▶ _What to produce_:
The entire listing below is to be reproduced exactly.

----------

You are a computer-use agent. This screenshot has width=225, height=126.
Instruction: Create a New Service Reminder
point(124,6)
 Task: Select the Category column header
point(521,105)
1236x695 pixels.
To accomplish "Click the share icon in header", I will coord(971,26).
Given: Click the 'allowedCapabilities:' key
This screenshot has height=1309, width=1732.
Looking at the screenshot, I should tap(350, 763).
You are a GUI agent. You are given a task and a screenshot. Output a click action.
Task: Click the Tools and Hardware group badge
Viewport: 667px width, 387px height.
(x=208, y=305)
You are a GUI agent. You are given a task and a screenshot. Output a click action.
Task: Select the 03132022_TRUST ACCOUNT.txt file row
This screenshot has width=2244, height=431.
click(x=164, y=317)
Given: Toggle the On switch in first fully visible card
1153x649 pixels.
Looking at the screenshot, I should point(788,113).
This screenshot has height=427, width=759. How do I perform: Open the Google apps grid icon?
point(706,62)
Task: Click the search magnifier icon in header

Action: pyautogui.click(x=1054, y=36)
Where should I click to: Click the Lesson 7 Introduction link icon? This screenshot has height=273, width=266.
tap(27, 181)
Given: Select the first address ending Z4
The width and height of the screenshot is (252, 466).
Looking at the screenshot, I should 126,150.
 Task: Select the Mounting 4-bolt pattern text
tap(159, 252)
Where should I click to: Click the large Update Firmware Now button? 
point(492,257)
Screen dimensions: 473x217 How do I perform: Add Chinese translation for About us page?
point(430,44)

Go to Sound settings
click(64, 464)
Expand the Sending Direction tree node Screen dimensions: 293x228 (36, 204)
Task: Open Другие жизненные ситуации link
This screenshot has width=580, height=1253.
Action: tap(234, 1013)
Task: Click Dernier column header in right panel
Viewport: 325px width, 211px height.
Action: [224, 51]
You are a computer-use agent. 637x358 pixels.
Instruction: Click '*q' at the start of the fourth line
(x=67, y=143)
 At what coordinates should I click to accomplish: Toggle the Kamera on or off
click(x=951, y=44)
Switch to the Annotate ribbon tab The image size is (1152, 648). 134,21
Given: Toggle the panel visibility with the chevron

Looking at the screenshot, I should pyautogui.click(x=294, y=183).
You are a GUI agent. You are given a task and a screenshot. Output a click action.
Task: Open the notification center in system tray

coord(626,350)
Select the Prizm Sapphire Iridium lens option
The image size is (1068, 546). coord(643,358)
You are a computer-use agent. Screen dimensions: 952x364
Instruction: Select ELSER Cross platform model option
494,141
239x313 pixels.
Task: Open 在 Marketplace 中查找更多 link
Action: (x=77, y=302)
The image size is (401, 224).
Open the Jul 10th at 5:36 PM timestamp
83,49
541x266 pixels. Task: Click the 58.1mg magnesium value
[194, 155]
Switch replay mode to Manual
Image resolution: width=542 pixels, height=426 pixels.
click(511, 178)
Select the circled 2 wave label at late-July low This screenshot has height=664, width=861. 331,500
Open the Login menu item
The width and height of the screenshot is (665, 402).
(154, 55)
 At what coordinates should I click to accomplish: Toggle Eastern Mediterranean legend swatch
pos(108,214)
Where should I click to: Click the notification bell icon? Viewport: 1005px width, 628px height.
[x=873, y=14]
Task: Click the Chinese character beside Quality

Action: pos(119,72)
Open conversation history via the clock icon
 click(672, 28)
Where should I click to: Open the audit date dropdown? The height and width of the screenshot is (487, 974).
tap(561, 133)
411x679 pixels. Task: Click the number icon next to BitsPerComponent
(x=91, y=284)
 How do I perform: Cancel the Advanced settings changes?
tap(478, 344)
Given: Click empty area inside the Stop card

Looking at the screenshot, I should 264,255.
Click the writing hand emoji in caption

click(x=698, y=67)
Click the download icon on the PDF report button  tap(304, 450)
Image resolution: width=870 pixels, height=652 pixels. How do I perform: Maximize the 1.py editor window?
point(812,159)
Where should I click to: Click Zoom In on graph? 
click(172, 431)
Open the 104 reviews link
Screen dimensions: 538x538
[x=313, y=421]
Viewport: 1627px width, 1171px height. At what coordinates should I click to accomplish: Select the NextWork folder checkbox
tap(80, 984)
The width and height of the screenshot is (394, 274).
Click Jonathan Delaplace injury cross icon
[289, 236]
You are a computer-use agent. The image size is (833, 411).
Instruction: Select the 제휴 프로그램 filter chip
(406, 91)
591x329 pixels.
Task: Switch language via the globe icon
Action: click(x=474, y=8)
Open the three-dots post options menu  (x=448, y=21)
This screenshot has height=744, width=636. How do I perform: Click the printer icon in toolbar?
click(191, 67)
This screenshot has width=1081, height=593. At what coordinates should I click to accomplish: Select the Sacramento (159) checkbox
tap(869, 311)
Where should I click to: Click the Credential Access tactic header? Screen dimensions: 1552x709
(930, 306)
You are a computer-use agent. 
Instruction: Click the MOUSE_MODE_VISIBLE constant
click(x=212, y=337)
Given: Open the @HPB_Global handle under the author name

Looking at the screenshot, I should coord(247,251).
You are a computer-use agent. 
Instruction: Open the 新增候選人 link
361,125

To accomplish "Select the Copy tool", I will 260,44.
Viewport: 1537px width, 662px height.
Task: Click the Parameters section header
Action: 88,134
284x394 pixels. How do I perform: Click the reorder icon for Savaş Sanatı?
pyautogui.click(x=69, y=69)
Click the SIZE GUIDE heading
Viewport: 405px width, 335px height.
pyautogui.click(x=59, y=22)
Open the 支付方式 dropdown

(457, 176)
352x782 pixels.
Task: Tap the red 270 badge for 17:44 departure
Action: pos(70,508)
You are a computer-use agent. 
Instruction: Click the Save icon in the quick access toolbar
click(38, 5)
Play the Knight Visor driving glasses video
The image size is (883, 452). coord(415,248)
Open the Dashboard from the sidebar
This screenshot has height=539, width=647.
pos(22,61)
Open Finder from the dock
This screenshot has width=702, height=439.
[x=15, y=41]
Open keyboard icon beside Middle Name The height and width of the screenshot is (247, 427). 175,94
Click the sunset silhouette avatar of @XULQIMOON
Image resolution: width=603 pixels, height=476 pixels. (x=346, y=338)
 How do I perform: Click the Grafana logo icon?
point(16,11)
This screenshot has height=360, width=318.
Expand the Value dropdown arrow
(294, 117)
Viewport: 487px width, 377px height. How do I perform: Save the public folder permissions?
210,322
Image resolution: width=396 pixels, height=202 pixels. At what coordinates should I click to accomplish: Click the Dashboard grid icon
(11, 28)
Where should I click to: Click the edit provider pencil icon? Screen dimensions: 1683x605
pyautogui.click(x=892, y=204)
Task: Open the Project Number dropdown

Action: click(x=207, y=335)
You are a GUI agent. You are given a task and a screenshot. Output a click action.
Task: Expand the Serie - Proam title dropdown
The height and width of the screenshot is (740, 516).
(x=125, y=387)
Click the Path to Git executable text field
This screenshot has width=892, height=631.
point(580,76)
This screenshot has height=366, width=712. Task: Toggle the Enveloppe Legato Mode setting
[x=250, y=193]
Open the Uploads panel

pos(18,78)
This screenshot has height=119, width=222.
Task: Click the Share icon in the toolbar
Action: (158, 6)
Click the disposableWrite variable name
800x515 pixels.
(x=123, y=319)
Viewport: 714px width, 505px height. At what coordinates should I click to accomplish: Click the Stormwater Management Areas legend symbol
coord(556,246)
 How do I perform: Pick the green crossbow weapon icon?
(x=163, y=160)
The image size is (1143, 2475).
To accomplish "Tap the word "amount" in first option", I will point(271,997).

----------

▶ _Worked solution_:
You are a computer-use agent. This screenshot has width=225, height=126.
Instruction: Create a New Service Reminder
point(124,6)
 Task: Select the Category column header
point(521,105)
1236x695 pixels.
To accomplish "Click the share icon in header", I will coord(971,26).
Given: Click the 'allowedCapabilities:' key
This screenshot has height=1309, width=1732.
Looking at the screenshot, I should tap(350, 763).
You are a GUI agent. You are given a task and a screenshot. Output a click action.
Task: Click the Tools and Hardware group badge
Viewport: 667px width, 387px height.
(x=208, y=305)
You are a GUI agent. You are given a task and a screenshot. Output a click action.
Task: Select the 03132022_TRUST ACCOUNT.txt file row
This screenshot has width=2244, height=431.
click(x=164, y=317)
Given: Toggle the On switch in first fully visible card
1153x649 pixels.
Looking at the screenshot, I should point(788,113).
This screenshot has height=427, width=759. How do I perform: Open the Google apps grid icon?
point(706,62)
Task: Click the search magnifier icon in header

Action: pyautogui.click(x=1054, y=36)
Where should I click to: Click the Lesson 7 Introduction link icon? This screenshot has height=273, width=266.
tap(27, 181)
Given: Select the first address ending Z4
The width and height of the screenshot is (252, 466).
Looking at the screenshot, I should 126,150.
 Task: Select the Mounting 4-bolt pattern text
tap(159, 252)
Where should I click to: Click the large Update Firmware Now button? 
point(492,257)
Screen dimensions: 473x217 How do I perform: Add Chinese translation for About us page?
point(430,44)

Go to Sound settings
click(64, 464)
Expand the Sending Direction tree node Screen dimensions: 293x228 (36, 204)
Task: Open Другие жизненные ситуации link
This screenshot has width=580, height=1253.
Action: tap(234, 1013)
Task: Click Dernier column header in right panel
Viewport: 325px width, 211px height.
Action: [224, 51]
You are a computer-use agent. 637x358 pixels.
Instruction: Click '*q' at the start of the fourth line
(x=67, y=143)
 At what coordinates should I click to accomplish: Toggle the Kamera on or off
click(x=951, y=44)
Switch to the Annotate ribbon tab The image size is (1152, 648). 134,21
Given: Toggle the panel visibility with the chevron

Looking at the screenshot, I should pyautogui.click(x=294, y=183).
You are a GUI agent. You are given a task and a screenshot. Output a click action.
Task: Open the notification center in system tray

coord(626,350)
Select the Prizm Sapphire Iridium lens option
The image size is (1068, 546). coord(643,358)
You are a computer-use agent. Screen dimensions: 952x364
Instruction: Select ELSER Cross platform model option
494,141
239x313 pixels.
Task: Open 在 Marketplace 中查找更多 link
Action: (x=77, y=302)
The image size is (401, 224).
Open the Jul 10th at 5:36 PM timestamp
83,49
541x266 pixels. Task: Click the 58.1mg magnesium value
[194, 155]
Switch replay mode to Manual
Image resolution: width=542 pixels, height=426 pixels.
click(511, 178)
Select the circled 2 wave label at late-July low This screenshot has height=664, width=861. 331,500
Open the Login menu item
The width and height of the screenshot is (665, 402).
(154, 55)
 At what coordinates should I click to accomplish: Toggle Eastern Mediterranean legend swatch
pos(108,214)
Where should I click to: Click the notification bell icon? Viewport: 1005px width, 628px height.
[x=873, y=14]
Task: Click the Chinese character beside Quality

Action: pos(119,72)
Open conversation history via the clock icon
 click(672, 28)
Where should I click to: Open the audit date dropdown? The height and width of the screenshot is (487, 974).
tap(561, 133)
411x679 pixels. Task: Click the number icon next to BitsPerComponent
(x=91, y=284)
 How do I perform: Cancel the Advanced settings changes?
tap(478, 344)
Given: Click empty area inside the Stop card

Looking at the screenshot, I should 264,255.
Click the writing hand emoji in caption

click(x=698, y=67)
Click the download icon on the PDF report button  tap(304, 450)
Image resolution: width=870 pixels, height=652 pixels. How do I perform: Maximize the 1.py editor window?
point(812,159)
Where should I click to: Click Zoom In on graph? 
click(172, 431)
Open the 104 reviews link
Screen dimensions: 538x538
[x=313, y=421]
Viewport: 1627px width, 1171px height. At what coordinates should I click to accomplish: Select the NextWork folder checkbox
tap(80, 984)
The width and height of the screenshot is (394, 274).
Click Jonathan Delaplace injury cross icon
[289, 236]
You are a computer-use agent. The image size is (833, 411).
Instruction: Select the 제휴 프로그램 filter chip
(406, 91)
591x329 pixels.
Task: Switch language via the globe icon
Action: click(x=474, y=8)
Open the three-dots post options menu  (x=448, y=21)
This screenshot has height=744, width=636. How do I perform: Click the printer icon in toolbar?
click(191, 67)
This screenshot has width=1081, height=593. At what coordinates should I click to accomplish: Select the Sacramento (159) checkbox
tap(869, 311)
Where should I click to: Click the Credential Access tactic header? Screen dimensions: 1552x709
(930, 306)
You are a computer-use agent. 
Instruction: Click the MOUSE_MODE_VISIBLE constant
click(x=212, y=337)
Given: Open the @HPB_Global handle under the author name

Looking at the screenshot, I should coord(247,251).
You are a computer-use agent. 
Instruction: Open the 新增候選人 link
361,125

To accomplish "Select the Copy tool", I will 260,44.
Viewport: 1537px width, 662px height.
Task: Click the Parameters section header
Action: 88,134
284x394 pixels. How do I perform: Click the reorder icon for Savaş Sanatı?
pyautogui.click(x=69, y=69)
Click the SIZE GUIDE heading
Viewport: 405px width, 335px height.
pyautogui.click(x=59, y=22)
Open the 支付方式 dropdown

(457, 176)
352x782 pixels.
Task: Tap the red 270 badge for 17:44 departure
Action: pos(70,508)
You are a computer-use agent. 
Instruction: Click the Save icon in the quick access toolbar
click(38, 5)
Play the Knight Visor driving glasses video
The image size is (883, 452). coord(415,248)
Open the Dashboard from the sidebar
This screenshot has height=539, width=647.
pos(22,61)
Open Finder from the dock
This screenshot has width=702, height=439.
[x=15, y=41]
Open keyboard icon beside Middle Name The height and width of the screenshot is (247, 427). 175,94
Click the sunset silhouette avatar of @XULQIMOON
Image resolution: width=603 pixels, height=476 pixels. (x=346, y=338)
 How do I perform: Click the Grafana logo icon?
point(16,11)
This screenshot has height=360, width=318.
Expand the Value dropdown arrow
(294, 117)
Viewport: 487px width, 377px height. How do I perform: Save the public folder permissions?
210,322
Image resolution: width=396 pixels, height=202 pixels. At what coordinates should I click to accomplish: Click the Dashboard grid icon
(11, 28)
Where should I click to: Click the edit provider pencil icon? Screen dimensions: 1683x605
pyautogui.click(x=892, y=204)
Task: Open the Project Number dropdown

Action: click(x=207, y=335)
You are a GUI agent. You are given a task and a screenshot. Output a click action.
Task: Expand the Serie - Proam title dropdown
The height and width of the screenshot is (740, 516).
(x=125, y=387)
Click the Path to Git executable text field
This screenshot has width=892, height=631.
point(580,76)
This screenshot has height=366, width=712. Task: Toggle the Enveloppe Legato Mode setting
[x=250, y=193]
Open the Uploads panel

pos(18,78)
This screenshot has height=119, width=222.
Task: Click the Share icon in the toolbar
Action: (158, 6)
Click the disposableWrite variable name
800x515 pixels.
(x=123, y=319)
Viewport: 714px width, 505px height. At what coordinates should I click to accomplish: Click the Stormwater Management Areas legend symbol
coord(556,246)
 How do I perform: Pick the green crossbow weapon icon?
(x=163, y=160)
The image size is (1143, 2475).
To accomplish "Tap the word "amount" in first option", I will point(271,997).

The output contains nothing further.